Document extract ->
It is easy to conceive of cases where a limitation of 30 minutes would be a gross abuse of discretion, depending on the character of the evidence, the number of witnesses, and other circumstances, and in such cases we should not hesitate to interfere, especially should the record disclose that the limitation actually prevented counsel from proper argument, but, after a careful reading of the cases cited to us in behalf of this assignment, we feel confident that no abuse of discretion is now made to appear.

The court's restriction of time applied only to the summing up of the evidence before the jury and not to the argument of the law to the court upon the special instructions requested, and the importance of those instructions does not enter into this discussion.

The counsel for the defense, without consultation with the court or the state solicitor, excused a witness until the afternoon session, and requested a continuance of the case to enable the witness to be present. The request was refused, and the ruling is assigned for error. The defense took the chance of the case being promptly called and tried. If the convenience of counsel and witness alone was to be consulted, the courts would soon be unable to proceed in an orderly, dignified way.

Dataset content ->

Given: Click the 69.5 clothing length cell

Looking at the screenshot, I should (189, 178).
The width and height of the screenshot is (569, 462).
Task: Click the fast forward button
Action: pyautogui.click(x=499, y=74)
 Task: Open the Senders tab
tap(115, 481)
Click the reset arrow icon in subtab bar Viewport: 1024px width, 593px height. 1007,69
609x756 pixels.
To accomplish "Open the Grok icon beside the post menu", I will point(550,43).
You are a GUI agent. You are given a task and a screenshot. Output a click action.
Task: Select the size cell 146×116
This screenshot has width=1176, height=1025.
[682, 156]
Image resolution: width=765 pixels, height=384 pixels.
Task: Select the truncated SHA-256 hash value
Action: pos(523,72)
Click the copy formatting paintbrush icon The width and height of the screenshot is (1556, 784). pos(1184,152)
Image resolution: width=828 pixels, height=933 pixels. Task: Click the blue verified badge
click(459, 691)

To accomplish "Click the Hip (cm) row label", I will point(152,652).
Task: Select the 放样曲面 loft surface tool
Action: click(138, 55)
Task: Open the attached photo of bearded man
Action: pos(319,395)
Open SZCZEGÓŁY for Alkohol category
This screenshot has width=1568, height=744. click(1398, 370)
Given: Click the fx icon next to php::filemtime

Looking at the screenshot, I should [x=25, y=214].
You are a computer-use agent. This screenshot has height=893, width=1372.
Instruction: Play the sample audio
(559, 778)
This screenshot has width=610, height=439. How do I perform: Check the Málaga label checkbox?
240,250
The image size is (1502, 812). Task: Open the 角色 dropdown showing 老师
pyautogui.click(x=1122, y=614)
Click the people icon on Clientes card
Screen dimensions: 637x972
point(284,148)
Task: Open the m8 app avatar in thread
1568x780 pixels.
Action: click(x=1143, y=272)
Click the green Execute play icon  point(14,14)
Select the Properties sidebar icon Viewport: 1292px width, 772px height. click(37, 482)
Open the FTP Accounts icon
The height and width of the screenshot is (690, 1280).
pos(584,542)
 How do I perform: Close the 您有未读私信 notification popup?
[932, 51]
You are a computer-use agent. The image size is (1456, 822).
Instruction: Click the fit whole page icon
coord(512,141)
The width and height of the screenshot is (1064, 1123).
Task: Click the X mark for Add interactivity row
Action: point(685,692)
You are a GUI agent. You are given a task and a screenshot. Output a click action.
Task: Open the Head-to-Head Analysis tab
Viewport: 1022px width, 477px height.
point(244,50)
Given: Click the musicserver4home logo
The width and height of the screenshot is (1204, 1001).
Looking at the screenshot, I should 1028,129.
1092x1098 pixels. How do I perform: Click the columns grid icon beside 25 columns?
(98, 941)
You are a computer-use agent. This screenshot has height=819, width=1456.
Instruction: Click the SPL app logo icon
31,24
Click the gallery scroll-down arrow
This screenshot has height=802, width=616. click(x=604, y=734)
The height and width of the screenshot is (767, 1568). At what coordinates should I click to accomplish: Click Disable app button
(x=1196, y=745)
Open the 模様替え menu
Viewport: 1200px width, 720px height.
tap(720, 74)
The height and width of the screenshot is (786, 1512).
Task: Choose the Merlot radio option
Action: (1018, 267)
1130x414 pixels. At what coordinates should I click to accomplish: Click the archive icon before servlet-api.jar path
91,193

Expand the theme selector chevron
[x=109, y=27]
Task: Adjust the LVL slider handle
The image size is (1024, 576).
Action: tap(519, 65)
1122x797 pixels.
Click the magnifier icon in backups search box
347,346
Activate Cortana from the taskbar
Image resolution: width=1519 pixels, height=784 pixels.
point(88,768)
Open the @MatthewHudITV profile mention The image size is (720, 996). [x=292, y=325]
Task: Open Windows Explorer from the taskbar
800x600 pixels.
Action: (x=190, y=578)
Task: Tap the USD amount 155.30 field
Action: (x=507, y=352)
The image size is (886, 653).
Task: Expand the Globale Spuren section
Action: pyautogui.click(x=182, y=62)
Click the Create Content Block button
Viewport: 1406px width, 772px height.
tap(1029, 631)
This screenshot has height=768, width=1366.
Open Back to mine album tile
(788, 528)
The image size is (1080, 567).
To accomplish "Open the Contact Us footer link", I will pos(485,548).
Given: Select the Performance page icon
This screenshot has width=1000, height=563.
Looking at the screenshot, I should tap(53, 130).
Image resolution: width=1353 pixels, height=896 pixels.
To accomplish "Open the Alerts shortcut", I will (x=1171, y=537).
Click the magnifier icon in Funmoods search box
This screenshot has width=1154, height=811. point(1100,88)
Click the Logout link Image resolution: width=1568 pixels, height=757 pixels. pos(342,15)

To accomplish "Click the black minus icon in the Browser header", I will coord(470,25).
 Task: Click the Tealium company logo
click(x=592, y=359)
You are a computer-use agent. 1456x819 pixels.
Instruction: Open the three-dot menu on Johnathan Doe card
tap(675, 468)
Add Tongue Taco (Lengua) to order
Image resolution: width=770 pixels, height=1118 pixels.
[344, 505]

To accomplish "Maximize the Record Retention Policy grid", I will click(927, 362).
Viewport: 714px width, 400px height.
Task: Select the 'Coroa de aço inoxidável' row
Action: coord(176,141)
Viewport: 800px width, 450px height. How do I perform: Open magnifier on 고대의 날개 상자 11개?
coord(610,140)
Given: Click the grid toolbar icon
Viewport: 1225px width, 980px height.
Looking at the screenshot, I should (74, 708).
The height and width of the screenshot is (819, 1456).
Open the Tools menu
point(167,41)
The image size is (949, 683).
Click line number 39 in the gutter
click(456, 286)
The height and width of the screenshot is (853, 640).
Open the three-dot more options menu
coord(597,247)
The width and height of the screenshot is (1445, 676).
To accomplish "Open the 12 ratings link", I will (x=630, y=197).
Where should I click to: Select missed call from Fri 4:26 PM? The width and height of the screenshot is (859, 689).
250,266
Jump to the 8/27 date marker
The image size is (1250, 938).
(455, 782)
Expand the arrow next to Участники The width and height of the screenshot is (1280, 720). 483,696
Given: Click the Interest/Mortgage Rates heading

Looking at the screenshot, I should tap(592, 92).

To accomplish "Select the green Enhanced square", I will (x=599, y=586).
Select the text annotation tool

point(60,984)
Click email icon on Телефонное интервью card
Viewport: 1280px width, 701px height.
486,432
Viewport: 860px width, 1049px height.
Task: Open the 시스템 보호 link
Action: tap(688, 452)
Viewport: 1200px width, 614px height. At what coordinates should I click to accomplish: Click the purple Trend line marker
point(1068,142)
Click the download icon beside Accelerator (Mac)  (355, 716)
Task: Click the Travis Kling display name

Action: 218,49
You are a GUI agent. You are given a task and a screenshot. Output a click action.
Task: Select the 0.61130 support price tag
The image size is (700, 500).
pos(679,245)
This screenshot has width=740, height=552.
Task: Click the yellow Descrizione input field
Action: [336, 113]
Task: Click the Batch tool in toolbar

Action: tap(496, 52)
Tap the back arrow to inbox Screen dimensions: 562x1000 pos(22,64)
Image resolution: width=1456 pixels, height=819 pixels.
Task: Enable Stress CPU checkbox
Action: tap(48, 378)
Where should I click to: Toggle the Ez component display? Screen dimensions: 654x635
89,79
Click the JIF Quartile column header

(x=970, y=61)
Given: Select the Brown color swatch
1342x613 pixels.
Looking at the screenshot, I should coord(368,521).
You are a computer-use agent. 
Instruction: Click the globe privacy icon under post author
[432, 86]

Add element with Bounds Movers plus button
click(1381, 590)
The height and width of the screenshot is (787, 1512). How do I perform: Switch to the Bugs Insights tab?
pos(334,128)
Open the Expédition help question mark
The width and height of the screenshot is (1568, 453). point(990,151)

What is asked ->
• a. Reproduce the court opinion from "The court's restriction" up to and including "into this discussion.".
• b. Carry on the court opinion on limiting argument time and refusing a continuance, starting after its last sentence.
The items come from a separate source unrelated to the court opinion.

Answers for the exercise ->
• a.
The court's restriction of time applied only to the summing up of the evidence before the jury and not to the argument of the law to the court upon the special instructions requested, and the importance of those instructions does not enter into this discussion.

• b.
The fourth assignment of error is based upon this language used in the court's general charge to the jury: 'Where an alibi is set up, the burden of proof is on the defendant; but he is not bound to prove it beyond raising a reasonable doubt.' The expression 'burden of proof' may be unfortunate, and standing alone the charge may be subject to criticism as shifting the burden of proof in a defense not strictly affirmative, but, if this be error, to borrow an expression from Prof. Thayer, the complete charge contains the antidote. The quoted charge is but a portion of a sentence, ending with a comma, and which continues: 'And, if upon consideration of all the evidence in the case you should have a reasonable doubt that the defendant was present when the crime was committed, he should be acquitted.' The next sentence of the charge also acts as a corrective, viz.: 'The law presumes every man innocent until he is proven guilty beyond a reasonable doubt; and the burden is on the state to make out its case in every material allegation beyond a reasonable doubt.'

The charge here complained of does not go so far as those condemned by the Texas courts, in that nothing is said as to the necessity for overcoming the 'burden of proof' by a preponderance of the evidence; on the contrary, the jurors are told that an acquittal follows if upon a consideration of the whole evidence there is a reasonable doubt as to the defendant's presence at the commission of the crime. See Commonwealth v. Choate, 105 Mass. 451; Thayer's Treatise on Evidence, p. 363, note 1.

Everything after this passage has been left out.